Sunday, April 14, 2013

Fiscal Responsibility and Budget Management Act

The Fiscal Responsibility and Budget Management Act, 2003 (FRBMA) was enacted by the Parliament of India to institutionalize financial discipline, reduce India’s fiscal deficit, improve macroeconomic management and the overall management of the public funds by moving towards a balanced budget. The main purpose was to eliminate revenue deficit of the country (building revenue surplus thereafter) and bring down the fiscal deficit to a manageable 3% of the GDP by March 2008. However, due to the 2007 international financial crisis, the deadlines for the implementation of the targets in the act was initially postponed and subsequently suspended in 2009. In 2011, Economic Advisory Council publicly advised the Government of India to reconsider reinstating the provisions of the FRBMA.

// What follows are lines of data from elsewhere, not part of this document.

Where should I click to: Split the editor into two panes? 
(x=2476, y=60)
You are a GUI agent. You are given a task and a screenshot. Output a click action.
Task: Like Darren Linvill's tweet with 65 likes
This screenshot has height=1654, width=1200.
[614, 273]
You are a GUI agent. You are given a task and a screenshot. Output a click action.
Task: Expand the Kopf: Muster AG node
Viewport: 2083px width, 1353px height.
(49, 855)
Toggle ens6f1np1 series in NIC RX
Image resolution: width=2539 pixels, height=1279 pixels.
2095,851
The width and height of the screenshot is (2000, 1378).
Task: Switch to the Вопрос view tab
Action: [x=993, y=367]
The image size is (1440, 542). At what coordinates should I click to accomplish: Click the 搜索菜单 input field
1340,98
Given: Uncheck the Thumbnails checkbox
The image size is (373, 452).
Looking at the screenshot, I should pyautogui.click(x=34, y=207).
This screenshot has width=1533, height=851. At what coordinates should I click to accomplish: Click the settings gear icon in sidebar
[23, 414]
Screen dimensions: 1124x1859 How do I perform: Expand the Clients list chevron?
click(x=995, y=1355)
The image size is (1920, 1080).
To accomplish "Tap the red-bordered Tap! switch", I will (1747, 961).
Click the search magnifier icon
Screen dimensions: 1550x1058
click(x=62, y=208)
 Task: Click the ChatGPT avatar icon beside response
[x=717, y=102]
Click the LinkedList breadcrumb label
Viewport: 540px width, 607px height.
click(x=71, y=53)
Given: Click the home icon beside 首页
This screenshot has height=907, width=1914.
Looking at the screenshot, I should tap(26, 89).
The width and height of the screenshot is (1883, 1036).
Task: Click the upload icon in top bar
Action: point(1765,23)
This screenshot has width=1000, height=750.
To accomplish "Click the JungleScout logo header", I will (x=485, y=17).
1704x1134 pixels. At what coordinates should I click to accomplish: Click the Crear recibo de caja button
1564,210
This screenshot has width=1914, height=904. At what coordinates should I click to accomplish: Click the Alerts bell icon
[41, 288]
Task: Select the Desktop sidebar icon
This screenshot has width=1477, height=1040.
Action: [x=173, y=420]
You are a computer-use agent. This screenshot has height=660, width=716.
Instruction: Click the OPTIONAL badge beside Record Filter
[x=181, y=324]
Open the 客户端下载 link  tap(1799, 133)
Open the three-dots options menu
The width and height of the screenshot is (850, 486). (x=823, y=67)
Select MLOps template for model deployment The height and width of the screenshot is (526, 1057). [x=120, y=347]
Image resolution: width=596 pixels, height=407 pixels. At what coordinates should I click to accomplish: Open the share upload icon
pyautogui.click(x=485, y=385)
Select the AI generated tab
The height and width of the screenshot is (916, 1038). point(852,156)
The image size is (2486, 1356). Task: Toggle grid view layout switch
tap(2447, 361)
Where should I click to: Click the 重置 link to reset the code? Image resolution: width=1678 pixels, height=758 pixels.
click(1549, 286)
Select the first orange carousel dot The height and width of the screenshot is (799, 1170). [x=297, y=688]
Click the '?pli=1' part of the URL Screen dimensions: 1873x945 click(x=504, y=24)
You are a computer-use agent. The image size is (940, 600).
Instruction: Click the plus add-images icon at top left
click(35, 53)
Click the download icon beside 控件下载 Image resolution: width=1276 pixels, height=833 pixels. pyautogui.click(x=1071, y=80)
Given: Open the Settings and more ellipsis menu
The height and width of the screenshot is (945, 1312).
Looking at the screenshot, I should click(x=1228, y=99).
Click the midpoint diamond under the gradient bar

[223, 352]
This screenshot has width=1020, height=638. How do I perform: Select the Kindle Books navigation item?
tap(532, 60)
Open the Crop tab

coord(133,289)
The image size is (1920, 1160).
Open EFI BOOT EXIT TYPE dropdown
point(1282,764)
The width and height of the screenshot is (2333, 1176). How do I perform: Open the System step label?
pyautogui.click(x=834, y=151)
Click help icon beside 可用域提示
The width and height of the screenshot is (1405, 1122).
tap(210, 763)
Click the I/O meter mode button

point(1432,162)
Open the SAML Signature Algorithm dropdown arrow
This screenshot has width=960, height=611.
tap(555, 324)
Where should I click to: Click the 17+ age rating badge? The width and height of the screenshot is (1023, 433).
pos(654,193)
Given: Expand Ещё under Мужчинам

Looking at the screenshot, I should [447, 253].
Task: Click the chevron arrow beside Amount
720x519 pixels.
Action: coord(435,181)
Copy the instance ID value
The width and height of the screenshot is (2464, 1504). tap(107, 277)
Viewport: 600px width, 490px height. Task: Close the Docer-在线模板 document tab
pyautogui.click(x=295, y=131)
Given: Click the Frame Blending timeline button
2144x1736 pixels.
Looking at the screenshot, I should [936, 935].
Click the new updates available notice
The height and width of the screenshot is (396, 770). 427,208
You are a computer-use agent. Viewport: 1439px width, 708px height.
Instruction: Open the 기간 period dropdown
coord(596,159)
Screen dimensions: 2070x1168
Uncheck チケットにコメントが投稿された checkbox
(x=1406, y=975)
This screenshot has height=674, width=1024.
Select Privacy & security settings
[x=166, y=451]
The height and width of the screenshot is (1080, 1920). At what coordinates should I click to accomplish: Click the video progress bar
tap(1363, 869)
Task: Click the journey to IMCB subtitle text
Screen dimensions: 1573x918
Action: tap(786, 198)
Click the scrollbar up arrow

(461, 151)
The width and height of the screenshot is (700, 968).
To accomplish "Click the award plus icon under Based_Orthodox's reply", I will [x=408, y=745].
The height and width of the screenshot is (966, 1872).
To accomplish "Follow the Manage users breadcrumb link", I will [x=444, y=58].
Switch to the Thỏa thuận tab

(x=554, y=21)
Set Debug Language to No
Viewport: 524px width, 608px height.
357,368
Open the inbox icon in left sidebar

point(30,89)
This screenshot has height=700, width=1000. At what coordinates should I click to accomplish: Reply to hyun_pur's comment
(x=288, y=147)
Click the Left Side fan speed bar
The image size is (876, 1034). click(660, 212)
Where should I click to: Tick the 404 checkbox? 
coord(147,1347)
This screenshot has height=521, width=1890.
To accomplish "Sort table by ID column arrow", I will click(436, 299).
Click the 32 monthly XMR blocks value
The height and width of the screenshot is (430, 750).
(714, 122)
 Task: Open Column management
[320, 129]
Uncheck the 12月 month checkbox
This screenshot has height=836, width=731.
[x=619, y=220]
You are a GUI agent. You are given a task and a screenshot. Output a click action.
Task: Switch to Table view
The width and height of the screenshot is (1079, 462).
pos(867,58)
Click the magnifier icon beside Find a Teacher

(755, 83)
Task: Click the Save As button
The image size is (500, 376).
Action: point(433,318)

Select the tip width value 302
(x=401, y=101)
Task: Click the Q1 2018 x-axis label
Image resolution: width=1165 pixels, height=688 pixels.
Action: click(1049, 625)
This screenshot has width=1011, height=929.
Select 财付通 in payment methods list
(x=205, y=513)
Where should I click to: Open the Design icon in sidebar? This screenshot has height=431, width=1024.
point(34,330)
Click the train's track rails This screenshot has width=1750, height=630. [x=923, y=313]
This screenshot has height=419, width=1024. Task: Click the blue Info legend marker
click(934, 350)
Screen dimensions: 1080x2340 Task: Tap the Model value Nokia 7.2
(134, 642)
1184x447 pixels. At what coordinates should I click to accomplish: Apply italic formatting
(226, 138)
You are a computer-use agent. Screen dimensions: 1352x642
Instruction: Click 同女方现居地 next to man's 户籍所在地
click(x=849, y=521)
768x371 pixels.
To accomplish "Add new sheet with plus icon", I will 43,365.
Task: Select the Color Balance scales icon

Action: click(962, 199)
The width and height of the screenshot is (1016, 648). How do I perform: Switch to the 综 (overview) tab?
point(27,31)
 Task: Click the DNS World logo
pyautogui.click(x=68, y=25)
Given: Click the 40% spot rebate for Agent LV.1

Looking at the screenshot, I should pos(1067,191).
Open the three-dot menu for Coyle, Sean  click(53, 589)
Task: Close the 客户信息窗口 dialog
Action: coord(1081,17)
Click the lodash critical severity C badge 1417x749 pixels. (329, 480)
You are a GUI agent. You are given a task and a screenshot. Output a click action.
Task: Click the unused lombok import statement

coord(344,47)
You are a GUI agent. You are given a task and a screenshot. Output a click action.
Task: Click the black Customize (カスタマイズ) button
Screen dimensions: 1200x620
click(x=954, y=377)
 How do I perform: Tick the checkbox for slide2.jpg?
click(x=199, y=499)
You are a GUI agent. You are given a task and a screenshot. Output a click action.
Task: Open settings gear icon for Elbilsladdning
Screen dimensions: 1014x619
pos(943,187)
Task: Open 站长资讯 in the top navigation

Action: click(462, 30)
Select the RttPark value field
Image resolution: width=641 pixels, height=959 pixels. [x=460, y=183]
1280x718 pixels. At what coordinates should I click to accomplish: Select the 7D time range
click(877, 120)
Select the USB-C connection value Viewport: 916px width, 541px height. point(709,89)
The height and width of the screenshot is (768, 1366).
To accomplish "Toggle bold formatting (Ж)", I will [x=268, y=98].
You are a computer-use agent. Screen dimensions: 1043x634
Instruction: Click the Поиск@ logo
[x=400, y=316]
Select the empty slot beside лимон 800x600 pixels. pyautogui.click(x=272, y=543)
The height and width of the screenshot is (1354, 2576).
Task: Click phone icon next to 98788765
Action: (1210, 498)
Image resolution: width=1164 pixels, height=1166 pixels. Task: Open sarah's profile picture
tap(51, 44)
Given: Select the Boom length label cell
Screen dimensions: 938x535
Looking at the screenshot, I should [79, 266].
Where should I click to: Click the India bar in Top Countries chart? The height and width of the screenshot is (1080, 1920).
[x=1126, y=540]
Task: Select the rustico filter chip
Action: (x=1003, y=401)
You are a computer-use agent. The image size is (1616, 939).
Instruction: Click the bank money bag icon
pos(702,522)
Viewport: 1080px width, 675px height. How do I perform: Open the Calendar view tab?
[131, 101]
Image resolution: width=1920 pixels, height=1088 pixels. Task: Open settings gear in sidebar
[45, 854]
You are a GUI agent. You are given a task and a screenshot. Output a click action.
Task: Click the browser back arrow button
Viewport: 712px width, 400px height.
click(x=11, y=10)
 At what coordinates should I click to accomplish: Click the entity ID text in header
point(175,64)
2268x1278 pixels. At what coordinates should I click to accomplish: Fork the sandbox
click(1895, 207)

Objectives of the FRBM Act

• The first objective of the Act is to make the Government responsible to "ensure inter generational equity in fiscal management" implying that borrowings are nothing but deferred taxation and the governments living beyond their means leave a burden of debt on future generations. 
• The second objective is to make the Government responsible for ensuring long term Macro Economic stability because reckless borrowings by government crowds out private investment or fuels inflation or leads to balance of payment crises eventually leading to macro-economic instability. 
• The third objective is to make the Government responsible for removing fiscal impediments to the effective conduct of monetary policy because unsustainable increase in deficit makes the task of the RBI to control money supply difficult as the RBI also happens to be the debt manager of the government.

Main Features

a) The Act mandates the central government to take appropriate measures to reduce fiscal deficit and revenue deficits so as to eliminate the revenue deficit by March 31, 2009 and thereafter build up adequate revenue surplus.
b) It requires the reduction in fiscal deficit by 0.3 per cent of GDP each year and the revenue deficit by 0.5 per cent. If this is not achieved through tax revenues, the necessary adjustment has to come from a reduction in expenditure.
c) The actual deficits may exceed the targets specified only on grounds of national security or natural calamity or such other exceptional grounds as the central government may specify.
d) The central government shall not borrow from the Reserve Bank of India except by way of advances to meet temporary excess of cash disbursements over cash receipts.
e) The Reserve Bank of India must not subscribe to the primary issues of central government securities from the year 2006-07.
f) Measures to be taken to ensure greater transparency in fiscal operations. 
g) The central government to lay before both Houses of Parliament three statements – Medium-term Fiscal Policy Statement, The Fiscal Policy Strategy Statement, The Macroeconomic Framework Statement along with the Annual Financial Statement.
h) Quarterly review of the trends in receipts and expenditure in relation to the budget be placed before both Houses of Parliament.

The Act applies only to the central government. Though few states like Karnataka, Kerala, Punjab, Tamil Nadu and Uttar Pradesh have enacted fiscal responsibility legislations, the objective of fiscal consolidation, growth and macroeconomic stability will not be achieved if all the states do not participate. However, though there has been an effort by the government to widen the tax net and ensure better compliance, there have been fears that welfare expenditure may get reduced to meet the targets mandated by the Act.